Was reading this morning a great analysis by Mathew Ingram about a New York Times article describing the way "young people" get/read their political news. It's clearly more and more about word of mouth and your social graph.

As Mathew says: "It’s not that there is anything earth-shatteringly new in the piece, mind you. But I think it does a great job of describing how digital “word of mouth” — in other words, social networking of all kinds including Twitter, IM, Facebook and so on — has become a dominant means of news delivery for young people in a way that I’m not sure old geezers like myself quite grasp, no matter how often people describe it"

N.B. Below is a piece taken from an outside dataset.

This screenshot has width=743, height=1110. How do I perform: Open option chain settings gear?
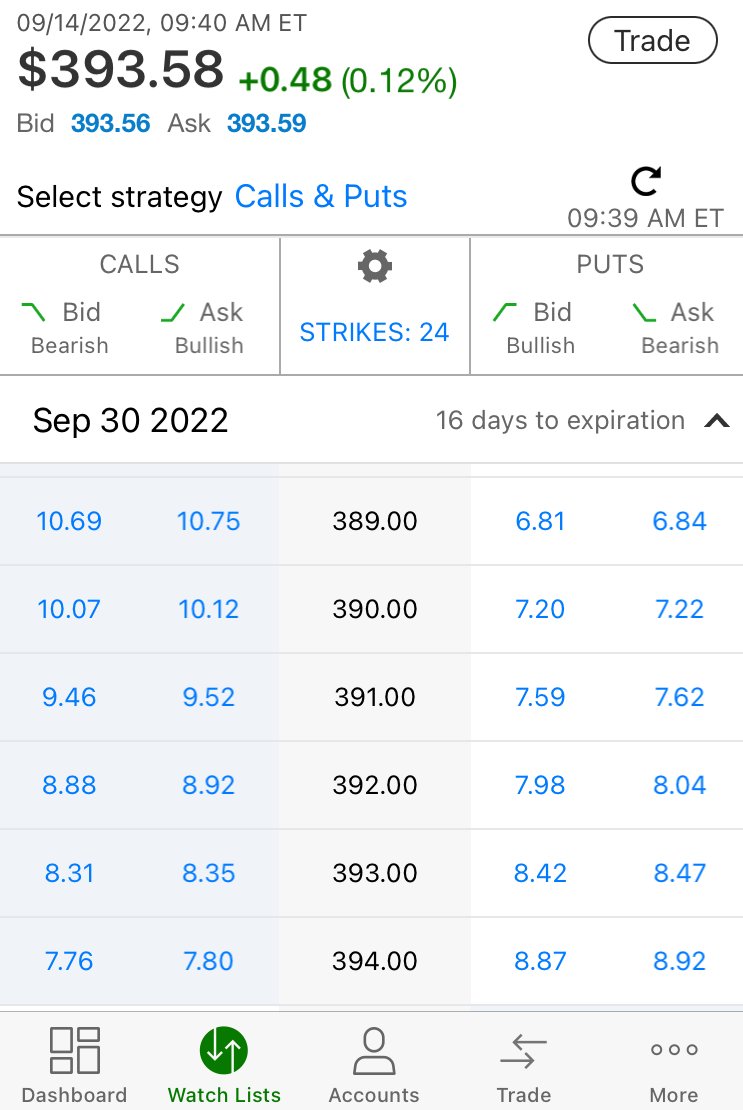[374, 266]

The Times sums it up: "In essence, they are replacing the professional filter — reading The Washington Post, clicking on CNN.com — with a social one. (...) In one sense, this social filter is simply a technological version of the oldest tool in politics: word of mouth."

What it means: I remember when I joined Yellow Pages Group in 1999 (called Bell ActiMedia at the time), old-timers used to tell me that the biggest "competitor" to directory publishers wasn't other directory publishers (or Google or other online directories), it was word of mouth. People have always asked their friends for recommendations and it has always represented a large volume of local search "queries".

Admittedly, news and local search are not totally the same. Local search information is usually more of a pull (i.e. someone looking for a product/service) than a push (i.e. someone broadcasting information about a new merchant they found). It's also more "evergreen" than news, i.e. unless you're a total local merchant junkie, you don't need to learn in a timely fashion about a new restaurant opening in your neighborhood. But there's the seed out there of future consumer behavior which could create a great disruption effect on local search. Who knows? It might become valuable to broadcast information about your favorite local merchants. As I estimated in this blog post, there's potentially 7 more times online local conversations than online directories searches currently. Anyone who successfully harness these conversations will create very valuable local search inventory.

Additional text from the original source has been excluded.